Is Klein bottle an algebraic variety? Is Klein bottle an algebraic variety? I guess no, but how to prove. How about other unorientable mainfolds? 
If we change to Zariski topology, which mainfold can be an algebraic variety? 
 A: Any complex manifold is not merely an orientable manifold but an oriented manifold. Hence the Klein bottle cannot be a complex manifold (and so not complex algebraic).
Indeed, consider the holomorphic tangent bundle $T M$ of a complex manifold $M$. We define an orientation as follows: take a complex basis $e_1, \ldots, e_n$, and declare the real basis $e_1, \ldots, e_n, i e_1, \ldots, i e_n$ to be positively oriented.

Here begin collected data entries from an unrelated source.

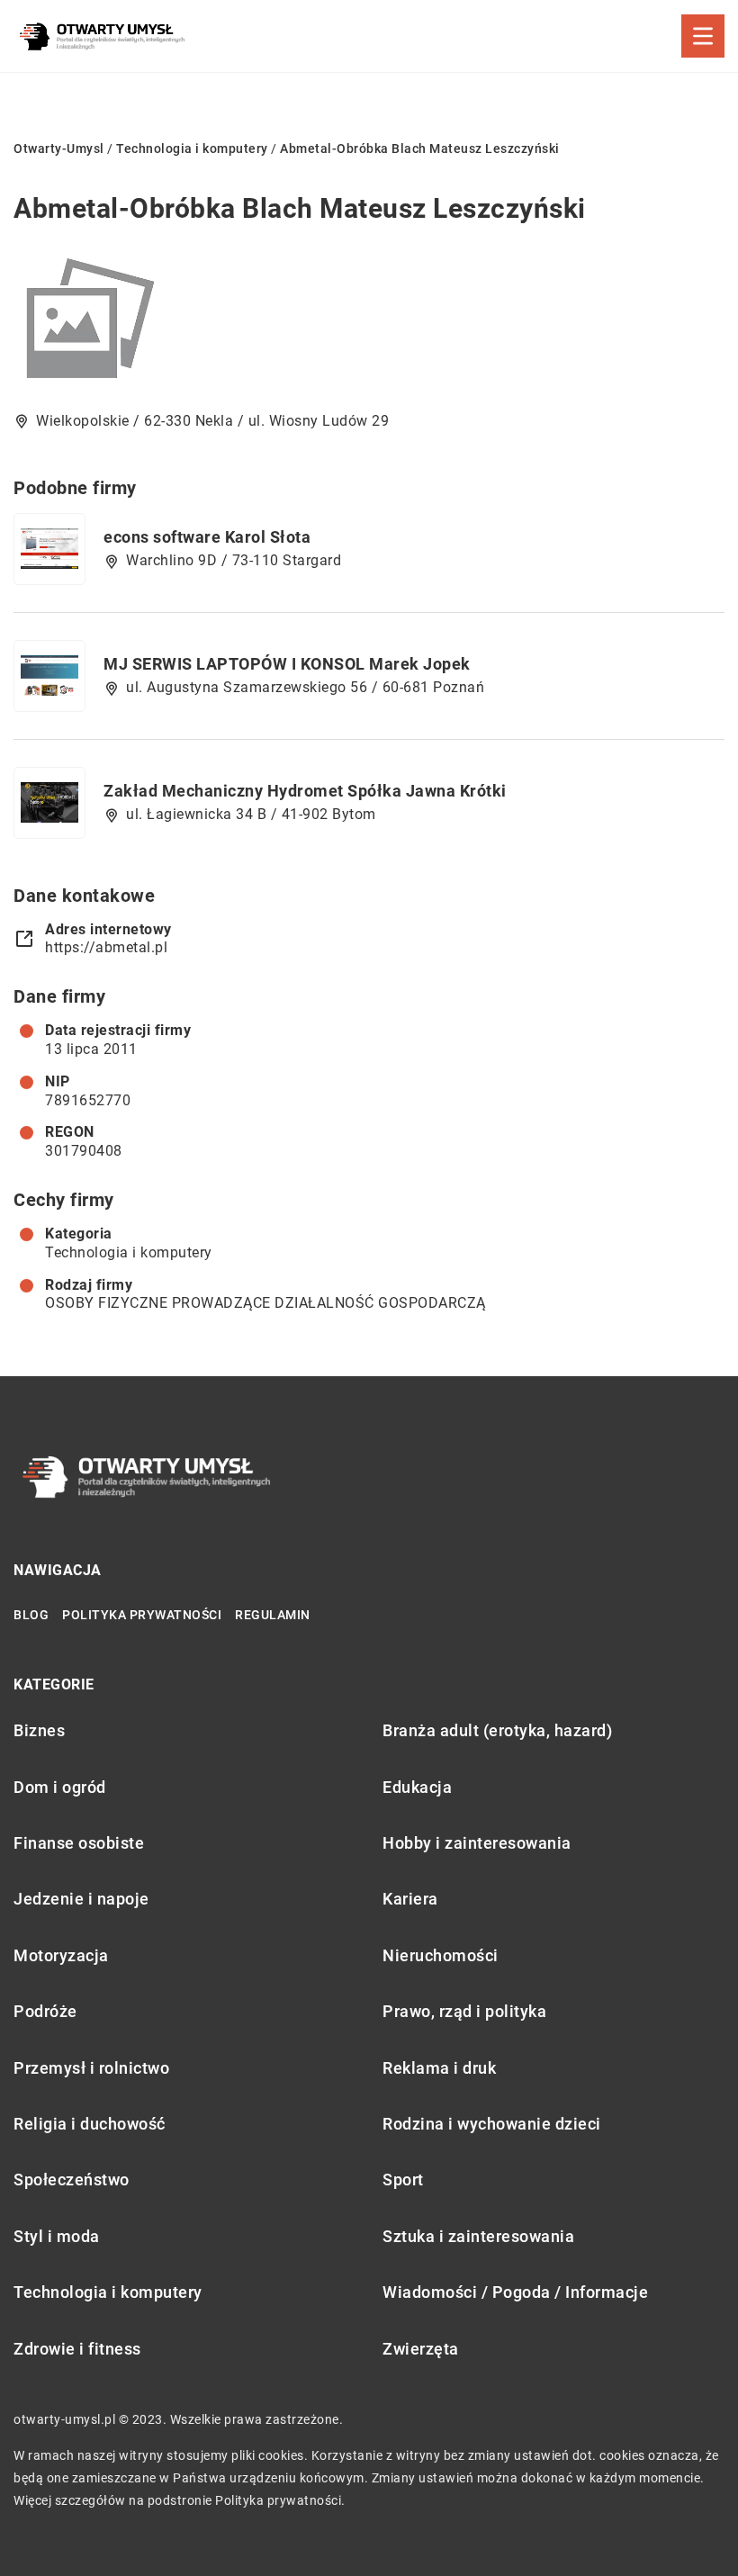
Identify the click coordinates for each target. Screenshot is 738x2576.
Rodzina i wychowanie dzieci (491, 2123)
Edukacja (417, 1787)
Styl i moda (57, 2236)
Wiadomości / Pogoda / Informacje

One can check that this is independent of the choice of complex basis, so this defines a global orientation of $M$.
A: In the introduction (second page) of this paper of Biswas and Huisman, it is explained that any non-orientable compact topological surface $X$ is real algebraic (i.e. there exists a real smooth algebraic surface $S$ whose real points $S(\mathbb R)$ endowed with the natural differential structure is diffeomorphic to $X$). 

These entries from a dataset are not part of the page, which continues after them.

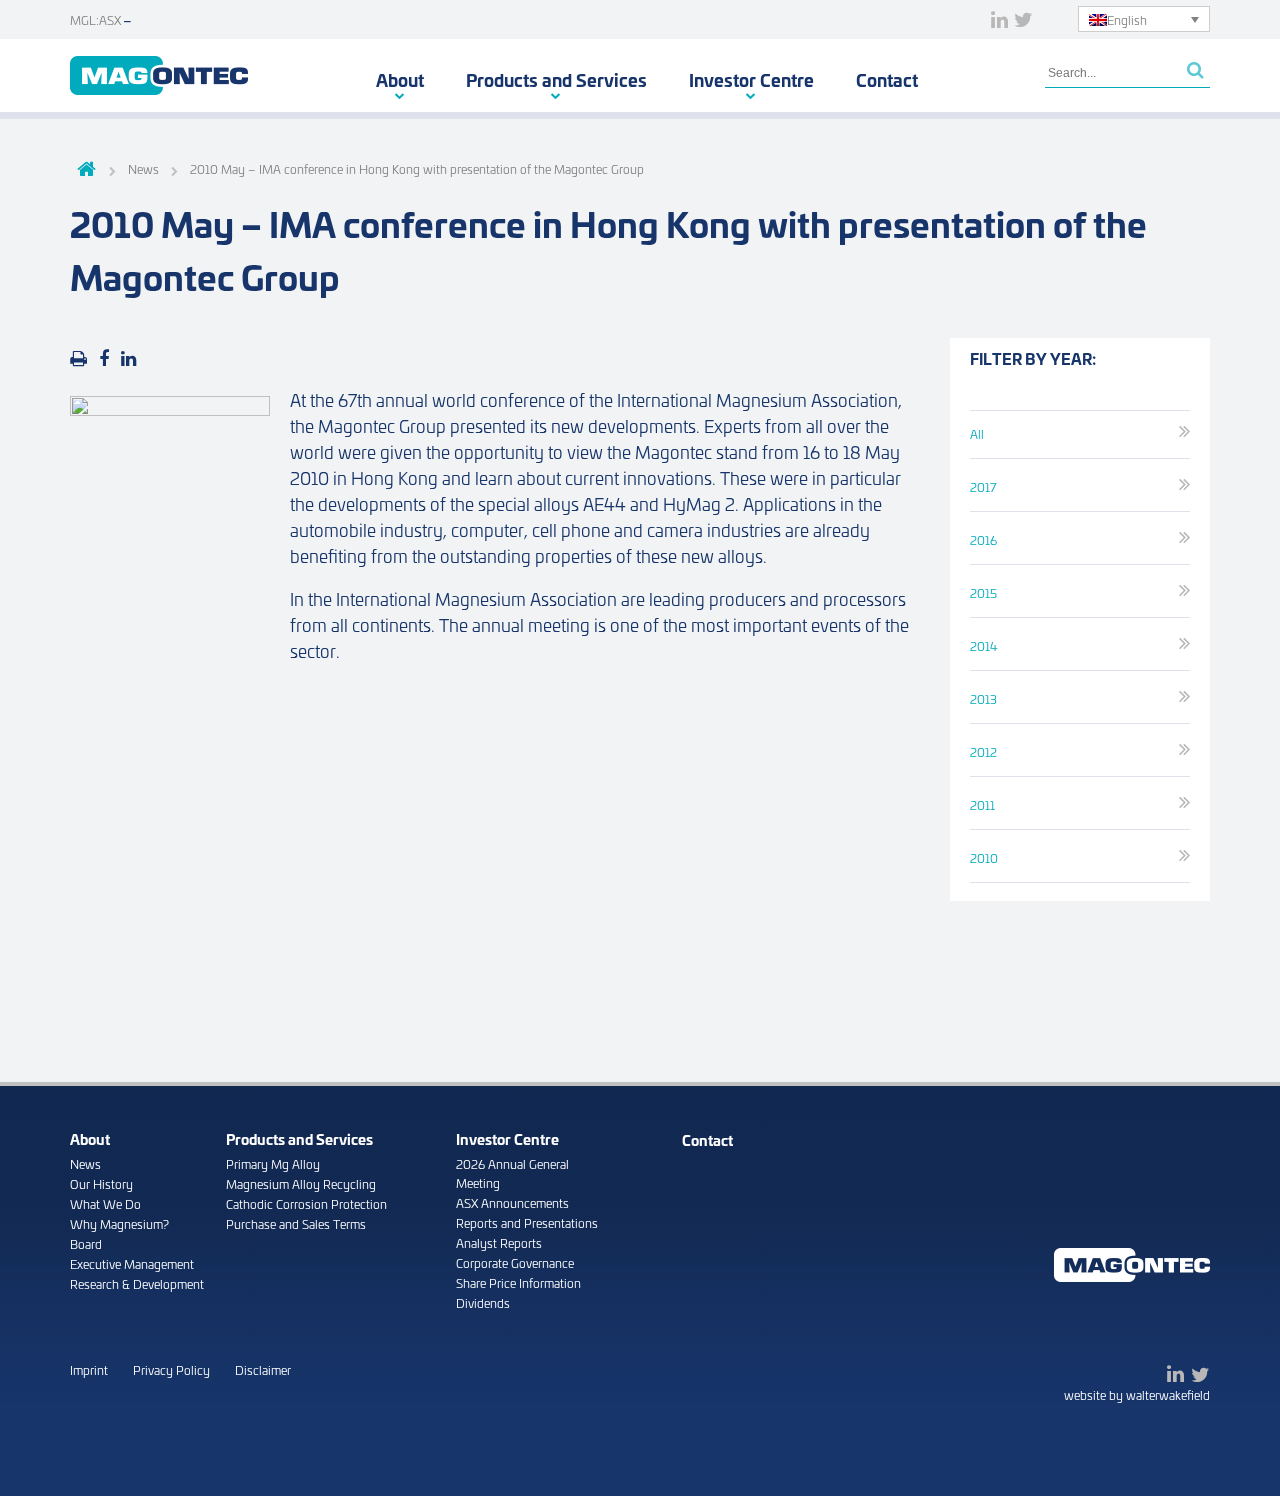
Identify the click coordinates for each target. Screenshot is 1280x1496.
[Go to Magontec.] (83, 171)
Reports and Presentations (527, 1222)
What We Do (105, 1203)
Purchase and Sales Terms (296, 1223)
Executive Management (132, 1263)
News (85, 1163)
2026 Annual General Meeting (512, 1173)
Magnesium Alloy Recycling (301, 1183)
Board (86, 1243)
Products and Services (556, 79)
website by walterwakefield (1137, 1394)
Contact (887, 79)
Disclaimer (263, 1369)
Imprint (89, 1369)
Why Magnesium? (119, 1223)
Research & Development (137, 1283)
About (400, 79)
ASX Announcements (512, 1202)
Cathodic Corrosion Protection (306, 1203)
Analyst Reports (499, 1242)
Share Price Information (518, 1282)
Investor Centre (751, 79)
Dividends (483, 1302)
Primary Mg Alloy (273, 1163)
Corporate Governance (515, 1262)
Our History (101, 1183)
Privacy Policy (171, 1369)
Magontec (159, 75)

In the case of Klein bottle, the corresponding algebraic surface is simply the blowup of $\mathbb P^2(\mathbb R)$ along a real point (I don't know topology enough to see why this is true). They also prove this algebraic surface is unique (in some sense, because blowing-up further a non-real point doesn't change the real points but change the algebraic surface).